Once Bilbo (Martin Freeman), Gandalf (Ian McKellen) and their merry band of 13 dwarves finally set out on their quest to reclaim Thorin Oakenshield (Richard Armitage) as the rightful ruler of their kingdom, “An Unexpected Journey” found its footing. Despite all the additions and changes to the original text, the movie had momentum and the characters had a clear goal: Travel to the Lonely Mountain and recover a jewel guarded by an enormous dragon named Smaug. The film followed them on their quest as they constantly pushed forward, even though it ended with the heroes still far away from their destination.
With “Smaug,” Jackson opens up the story in an attempt to create a bigger universe, much like he did with “The Lord of the Rings” trilogy, but the tale is too slight to support the added weight, and the focus and impetus are lost.
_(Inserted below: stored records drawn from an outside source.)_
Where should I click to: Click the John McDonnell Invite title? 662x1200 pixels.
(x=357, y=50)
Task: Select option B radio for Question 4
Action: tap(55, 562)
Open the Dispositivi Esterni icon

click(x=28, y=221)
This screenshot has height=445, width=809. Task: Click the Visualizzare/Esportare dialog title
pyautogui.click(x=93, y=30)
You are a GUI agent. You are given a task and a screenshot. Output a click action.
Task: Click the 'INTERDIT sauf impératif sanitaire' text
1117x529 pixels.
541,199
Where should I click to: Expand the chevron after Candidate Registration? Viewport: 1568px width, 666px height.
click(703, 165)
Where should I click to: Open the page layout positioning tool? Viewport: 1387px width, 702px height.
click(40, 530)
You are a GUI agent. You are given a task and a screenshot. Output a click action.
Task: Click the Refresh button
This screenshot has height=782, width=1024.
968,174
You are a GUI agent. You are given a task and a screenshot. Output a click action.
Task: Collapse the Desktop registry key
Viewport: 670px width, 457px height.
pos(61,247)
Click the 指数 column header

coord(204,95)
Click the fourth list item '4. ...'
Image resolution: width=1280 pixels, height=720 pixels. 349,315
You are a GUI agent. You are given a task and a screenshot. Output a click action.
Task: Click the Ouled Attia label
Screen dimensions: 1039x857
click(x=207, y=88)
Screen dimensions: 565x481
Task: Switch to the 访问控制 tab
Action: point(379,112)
Why do we have to spend so much time with the pouty elven king Thranduil (Lee Pace) warning his son and heir Legolas (Orlando Bloom) not to fall for the beautiful Tauriel (Evangeline Lilly, playing a character that never existed in the books), because she’s not worthy of the throne? Why do we have to endure Tauriel’s torment at being torn between duty to her tribe and her love for one of the dwarves, Kili (Aidan Turner), who conveniently happens to be unusually tall for his kind?
Why does Gandalf have to exit the film at mid-point to face off against Sauron, when we already know how all that business turns out? I appreciated the detail and sense of community that Jackson puts into his depiction of Lake-town, a port city in which a widowed smuggler (Luke Evans) plays an important role in the dwarves’ quest (the city itself will be a major part of the third film). But did we really have to spend that long meeting all the denizens and their children?
And then there’s the chatty dragon situation. “The Desolation of Smaug” builds and builds to a confrontation between the heroes and the enormous fire-breathing beast, which sleeps on mountains of gold coins and jewels and treasure. As usual, Jackson doesn’t disappoint on a visual level — the dragon looks wonderful — but man, does Smaug like the sound of its own voice. Acted by Benedict Cumberbatch, Smaug talks and talks and talks and talks — he’s like all the James Bond and Dr. Evil villains rolled into one — and despite his impossible size and fearsome appearance, he’s never all that quite imposing (he’s certainly not very bright, either).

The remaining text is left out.